A trade group representing aspirin makers agrees with the government's caution that aspirin may do more harm than good in some patients who want to reduce heart-attack risk, and that more research is needed.
Dr. Thomas Bryant, president of the Aspirin Foundation, said Thursday that the Food and Drug Administration is "eminently sensible" in its view that widescale promotion of aspirin to reduce coronary risk would be premature.Taking aspirin to prevent heart attacks may increase chances of dying of other things, especially hemorrhagic strokes, the FDA said in a commentary in Friday's Journal of the American Medical Association.
Findings released in January indicated that taking an aspirin every other day reduced the risk of first, non-fatal heart attacks by 47 percent in 11,000 male doctors over five years, compared with 11,000 who took a non-aspirin substitute.
The report helped boost nationwide aspirin sales by 41 percent to about 190 million tablets in the first week of February, although sales later tailed off to about the level of the previous year, according to figures from Nielsen Marketing Research.
The FDA persuaded aspiring manufacturers in March to hold off advertising aspirin's effects at reducing first heart attacks, and the Washington, D.C.-based foundation knew the FDA planned to publish its views this week, Bryant said.
Aspirin tends to promote bleeding by reducing the ability of blood platelets to help form clots.

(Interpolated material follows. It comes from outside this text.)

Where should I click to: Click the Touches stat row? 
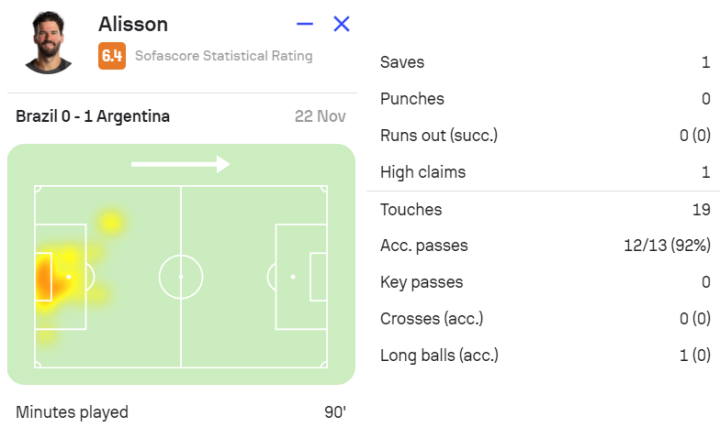545,210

Heart attacks usually occur when clots lodge in the arteries feeding the heart and deprive the heart muscle of blood.
But aspirin may increase health risks for people who already have clotting problems, or for those who have high blood pressure, which puts them at increased risk for hemorrhagic strokes, the FDA said.
Strokes are the result of brain damage caused by bleeding in the brain or by blood clots. Hemorrhagic strokes are those caused by bleeding.
The FDA commentary pointed to 10 hemorrhagic strokes recorded among the 11,000 subjects taking aspirin in the study, compared with two such strokes among 11,000 subjects taking the substitute.